I have a contact who has just changed his online nick name to "itzik".  One of my friends said it might be Yiddish.  Is it?  Does anyone know what this name or word might mean?  Thank you very much for your help!

Have a nice day, Matthew


----------



## Piotr_WRF

I don't speak Yiddish but this is most probably a diminutive of the name Isaac.


----------



## amikama

Piotr_WRF said:


> I don't speak Yiddish but this is most probably a diminutive of the name Isaac.


Yes, it is a diminutive of the Hebrew name Itzhak (Isaac). (I don't speak Yiddish either.)


----------



## jordkutz

It's just Yiddish for Issac


----------



## ilbisaac

As you might see by my username, "Itsik" is my Yiddish name.

To be clear, however:
Isaac is a Biblical name in English. It's Hebrew equivalent (which came first) is יצחק, pronounced "YitzCHAK." It's Yiddish equivalent, which is the same name but with an Ashkenazic pronunciation, is "YITSkhok." Yiddish nicknames are Itsik איציק or Itsikl איציקל.


----------



## Nunty

Itzik is also the Hebrew diminutive for Yitzhak (Isaac).


----------



## Piotr_WRF

ilbisaac said:


> Yiddish nicknames are Itsik איציק or Itsikl איציקל.

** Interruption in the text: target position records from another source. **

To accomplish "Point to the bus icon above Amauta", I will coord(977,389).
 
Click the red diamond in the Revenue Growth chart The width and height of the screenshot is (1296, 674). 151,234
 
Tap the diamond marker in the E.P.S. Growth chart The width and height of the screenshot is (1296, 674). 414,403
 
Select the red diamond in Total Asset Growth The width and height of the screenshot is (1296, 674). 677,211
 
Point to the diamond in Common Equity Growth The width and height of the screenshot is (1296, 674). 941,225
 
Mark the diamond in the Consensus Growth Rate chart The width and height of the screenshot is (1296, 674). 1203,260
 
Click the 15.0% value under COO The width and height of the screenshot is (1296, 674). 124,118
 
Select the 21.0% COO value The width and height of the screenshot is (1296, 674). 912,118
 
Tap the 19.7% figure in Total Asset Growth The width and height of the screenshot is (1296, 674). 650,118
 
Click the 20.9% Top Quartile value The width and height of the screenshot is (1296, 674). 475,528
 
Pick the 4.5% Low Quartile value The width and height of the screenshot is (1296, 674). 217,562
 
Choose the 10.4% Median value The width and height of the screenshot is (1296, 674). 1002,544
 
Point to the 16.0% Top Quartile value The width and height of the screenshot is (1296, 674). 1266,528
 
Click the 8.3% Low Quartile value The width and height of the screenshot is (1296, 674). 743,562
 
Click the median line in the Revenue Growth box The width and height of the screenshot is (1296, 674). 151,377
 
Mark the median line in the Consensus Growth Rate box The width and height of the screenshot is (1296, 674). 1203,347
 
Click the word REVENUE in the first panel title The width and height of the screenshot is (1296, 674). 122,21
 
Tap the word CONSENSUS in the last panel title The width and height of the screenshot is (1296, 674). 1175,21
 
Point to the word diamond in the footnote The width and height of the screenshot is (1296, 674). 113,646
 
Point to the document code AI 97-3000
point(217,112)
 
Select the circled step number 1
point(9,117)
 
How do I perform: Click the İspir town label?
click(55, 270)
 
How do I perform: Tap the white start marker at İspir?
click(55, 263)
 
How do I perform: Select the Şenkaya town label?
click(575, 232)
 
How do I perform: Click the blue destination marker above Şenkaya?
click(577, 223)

Do you mean that a nickname is here not the same as a diminutive?
I was a little surprised that for example Itzik Manger's "official" first name was _Itzik_; I would have thought that it would be rather _Yitskhok_ and _Itzik_ would be how family members and friends would have called him.


----------



## Kolan

*Itzik* (*ицык*), aside of being a popular Jewish name (diminutive), in Russian slang means "jail, prison"

Postimees: Лаар: Политика России не изменится
Страны Балтии хотят обсудить в Париже поведение России (67) *...* г-ну Лаару неплохо бы полечиться от паранойи, если не поможет- пожизненный *ицык* с гвоздями *...*
*rus.postimees.ee*/150908/glavnaja/estonija/40604.php


*biotech*
Самое главное, что в историческом масштабе мы все это уже проходили, спасибо, больше не хочется. *...* Судя по всему, завтра нас ожидает коллективный *ицык* с гвоздями. *...*
www.*ostrov.ca*/biotech.htm


Among fishermen (another slang) *itzik* stands for *язь*, *ide* , Idus (lat.) - fish

*Сленг* 
*Язь* - *ицык*, ицман. Чехонь - чахлая, чехотка, сабля, нержавейка. Сом крупный - усатый (говорят те, кто его уважает), жаба (говорят те, кто его дерет) *...*
*fishing.kiev.ua*/buhara/sleng.htm


----------